El punto a tratar no es si Dios es causa primera del orden creado, negar esto es parte del ateísmo, más bien es si Dios impone necesidad en el orden creado. Es esto lo que olvida al traer como testigo a los estándares de Westminster, pues, como bien cito en su segundo argumento, se estableció que «Dios ordeno libre e inalterablemente todo lo que sucede», pero también, los teólogos fueron claros en la confesión al establecer que «Él ordena que se produzcan, según la naturaleza de las causas segundas.»


Es esta doctrina, conocida como la doctrina de la necesidad filosófica, de la cual que según Sir William Hamilton, «nada puede concebirse más contrario» a la fe reformada.

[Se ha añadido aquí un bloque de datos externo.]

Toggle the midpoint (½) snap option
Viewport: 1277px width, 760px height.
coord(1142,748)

El venerable Francis Turretin destacó en alguna ocasión que nosotros «establecemos la libertad de elección mucho más verdaderamente que nuestros oponentes». Por lo tanto, es importante analizar detenidamente esta perspectiva y considerar sus implicaciones.

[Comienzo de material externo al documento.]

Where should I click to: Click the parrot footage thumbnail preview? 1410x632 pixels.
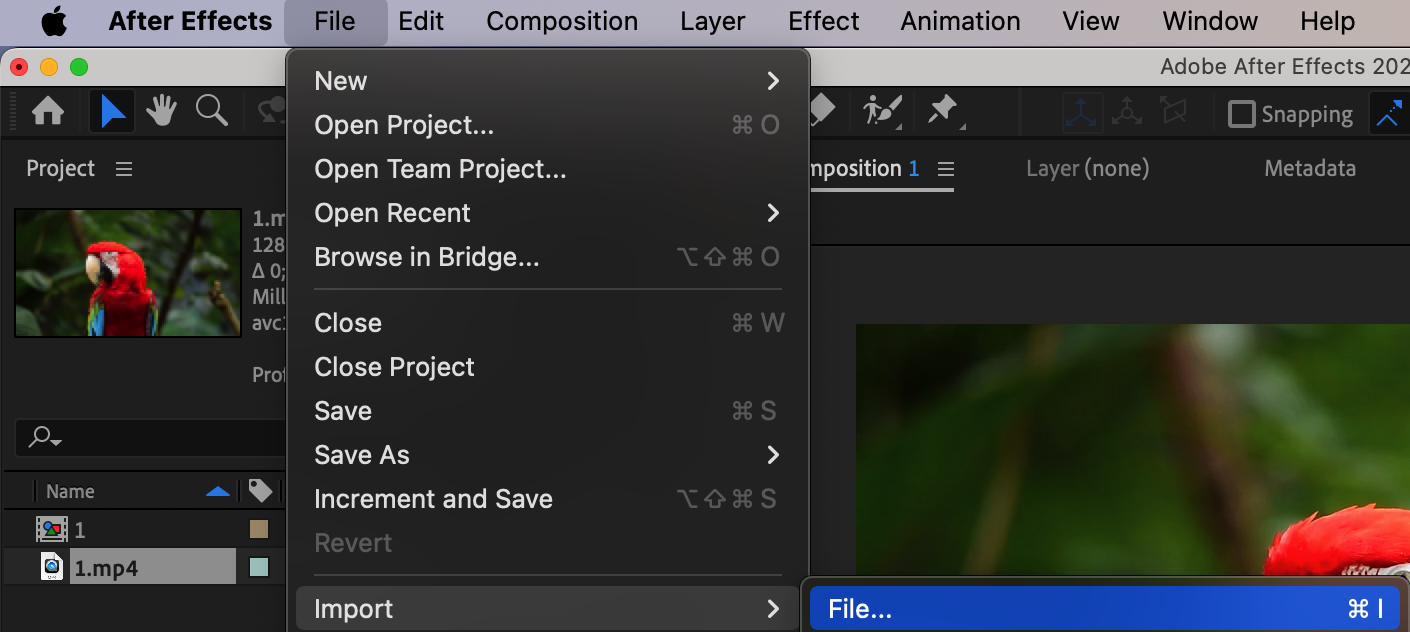pyautogui.click(x=128, y=272)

Pues, contrariamente a lo que el autor defiende en su cuarto argumento, que definición más clara podemos encontrar de libertad libertariana, que la que hallamos en Jhon Owen, uno de los más precisos de nuestros teólogos, en las alburas de los 1600s, «otorgamos al hombre, en la sustancia de todas sus acciones, tanto poder, libertad y autonomía como es capaz de una mera naturaleza creada. Le concedemos ser libre en su elección, de toda coacción exterior o necesidad natural interior, para obrar según elección y deliberación, abrazando espontáneamente lo que le parezca bien» (A Display of Arminianism, pp. 116 [Works, vol. 10]), aun con esto, en su articulación, nuestro oponente llama más bien, a esta posición ‘posibilidad controversial’.

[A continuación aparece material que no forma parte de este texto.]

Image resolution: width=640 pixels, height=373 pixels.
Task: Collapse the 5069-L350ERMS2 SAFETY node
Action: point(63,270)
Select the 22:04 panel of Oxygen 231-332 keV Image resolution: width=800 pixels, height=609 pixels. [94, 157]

«Afirmo constantemente que la voluntad es libre y considero hereje a cualquiera que piense lo contrario» decía Calvino (Def. serv. arb. (OC 6.279)), de esta posibilidad controversial y novedosa. «Nadie niega que en las cosas externas tanto los regenerados como los no regenerados gozan de libre albedrío» establecía la Segunda Confesión Helvética, en su noveno capítulo. «No hay controversia sobre esto entre nosotros y nuestros oponentes» decía Francis Turretin en sus Institutos (10.2) como para terminar de acallar la falsedad de esa acusación de novedad y controversia. Pues, aunque la mayoría de teólogos reformados hoy crean en un compatibilismo o determinismo, la tradición reformada desde sus inicios hasta los tiempos de, probablemente, Jonathan Edwards, no sostuvo esas posiciones, y las rechazo constantemente.


Es por esto, que hacemos nuestras las palabras de Juan Calvino, «el hombre tiene elección, que está autodeterminada y sus acciones se derivan de su propia elección voluntaria» (Esclavitud y liberación de la voluntad, 69-70), y «lo que llamamos religión no es otra cosa que el equilibrio adecuado de la voluntad o su colocación en su lugar debido y propio, para que nuestras voluntades creadas sean dirigidas y guiadas por la regla y medida de la voluntad divina e increada, que es la razón suprema de todas las cosas», como escribió la pluma que primero citamos en este artículo.